* **What the task requires**:
Using the blog post on dating your doctor, answer these:
(a) What did John shyly ask if he could learn to do?
(b) What did the newest lung doctor do with her pile of records at their first appointment?
(c) On what date was the post published?

* **Reading text**:
Sufficient Scruples

Bioethics, healthcare policy, and related issues.

April 25, 2006

Dating Your Doctor

by @ 3:15 pm. Filed under General, Autonomy, Provider Roles, Access to Healthcare, Theory

Laurie Edwards, of ChronicBabe - an interesting support blog for young women with chronic disease - relates the similarities between finding her future husband and finding her ideal doctor.

Turns out, the world of dating and the world of doctors have a lot more in common than I’d considered. After all, who else has such access to the most intimate physical details of our lives?

She has some insightful and useful things to say:

So what makes the difference between a comically bad first date and a serious relationship, or between a physician who sees you as a chart and a list of symptoms and one who sees you as a whole person, distinct from a itemized list of meds or past surgeries?

Not surprisingly, it boils down to a question of compatibility and communication. . . .

A first appointment with a new doctor really is the medical equivalent of a first date. It’s all about the chemistry, that intangible sense that this person is worth another look.

Think about the ways we’re trained to evaluate first encounters of the romantic kind: Was he (or she) polite and engaging, or brash and curt? Was the other person merely hearing the words coming out of our mouths or actually listening to them? All of these litmus tests apply once you step into that exam room. . . .

I  knew early into our relationship—when [boyfriend] John shyly asked if he could learn how to do my chest physiotherapy—that I was onto something. Not only was he not scared away by my daunting array of conditions, he was actually asking to be a part of my reality. More than that, I was willing to let him.

At the same time, I knew there was something special about my newest lung doctor when he shoved my hefty pile of records to the side at our first appointment and said, “So, tell me about you. What do you do, what do like, and how I can help you get there?”

. . . Our relationship was sealed during our second appointment, when he told me we’d go over all my blood and lab work in a minute and then discuss treatment options, but first he wanted to hear what was new with me. How was my schoolwork going? Was I enjoying teaching? And did I have any new writing projects in the works?

He remembered, I thought. He really had been listening.

I went home from that second appointment with a sense of relief and excitement I hadn’t experienced in years. I’d refused to settle for a so-so relationship, and that paid off in the end.

Her parallels here are telling. She is demanding a personal commitment from her caregiver - that he care about her and take an interest in her. She had related “bad date” stories of men who were too arrogant or too self-absorbed, but she also noted doctors who exhibited exactly the same problems: being arrogant (putting her down to inflate their self-importance) and not being interested in her (insisting that their drug prescription failure was her fault). Her ideal doctor takes an interest in her interests and successes in life, aside from her lab tests or medical history. She likes him for the same reason that she likes her boyfriend: because he cares about and is interested in her.

* **Dataset content**:

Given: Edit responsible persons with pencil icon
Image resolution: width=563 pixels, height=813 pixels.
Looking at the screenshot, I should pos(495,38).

* **Exercise response**:
(a) Her chest physiotherapy.
(b) He shoved it to the side.
(c) April 25, 2006.